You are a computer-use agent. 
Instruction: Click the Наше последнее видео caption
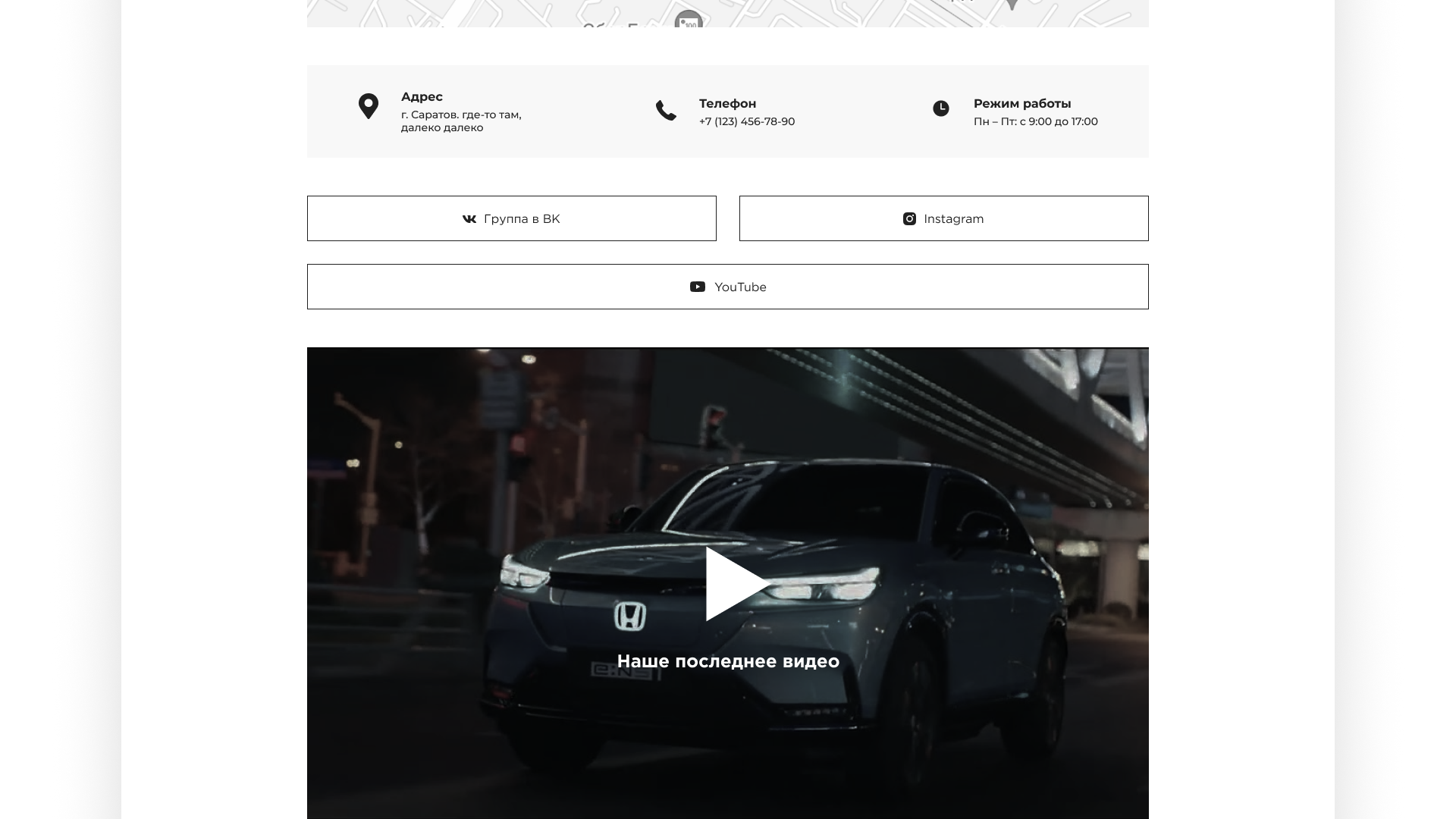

==

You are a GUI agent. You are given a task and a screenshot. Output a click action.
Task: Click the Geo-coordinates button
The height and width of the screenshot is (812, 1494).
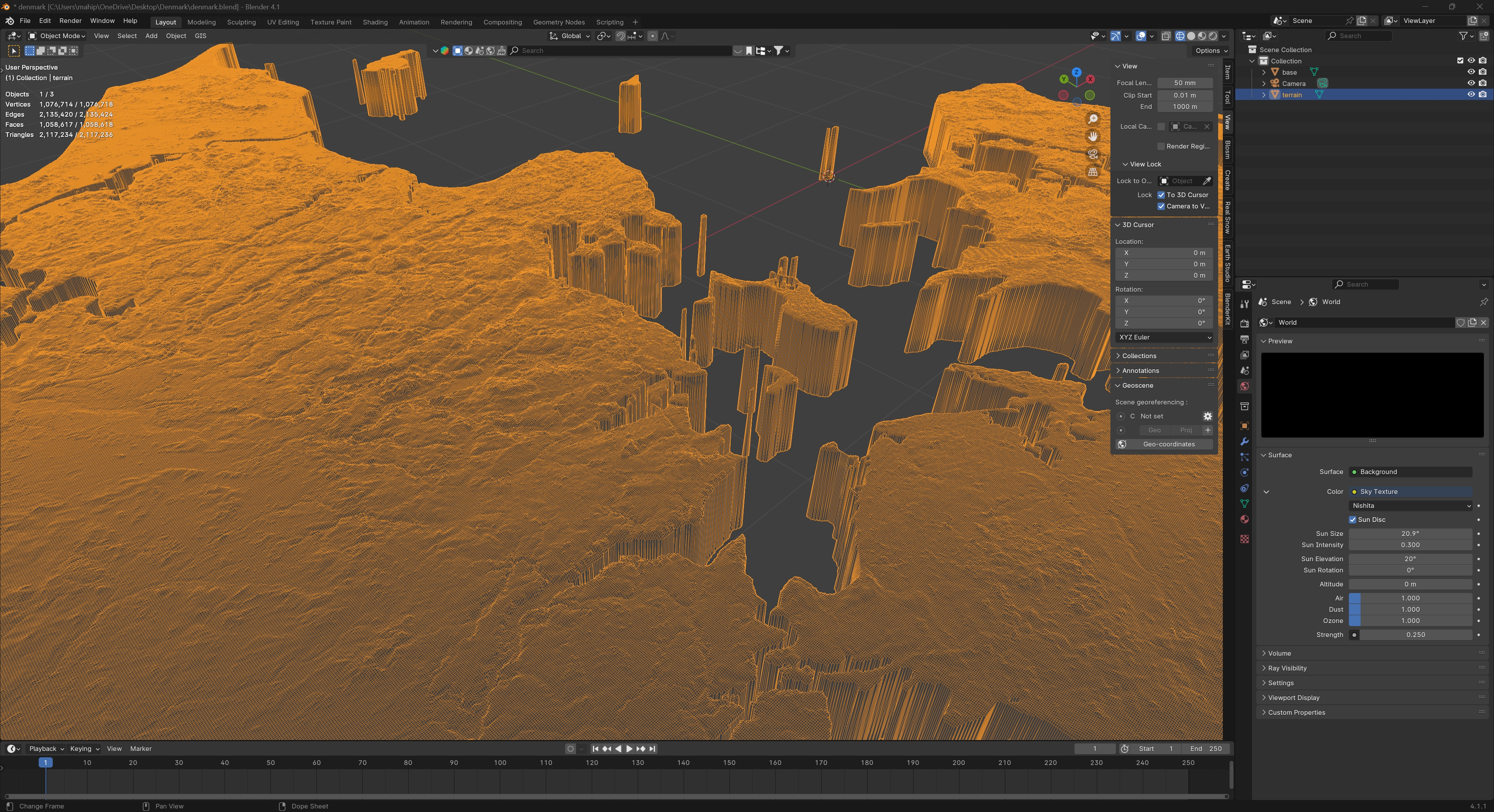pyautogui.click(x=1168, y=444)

▶ **Exercise prompt**
Search the material for "agent" and copy each matching line.

▶ **Solution**
You are a computer-use agent. 
You are a GUI agent. You are given a task and a screenshot. Output a click action.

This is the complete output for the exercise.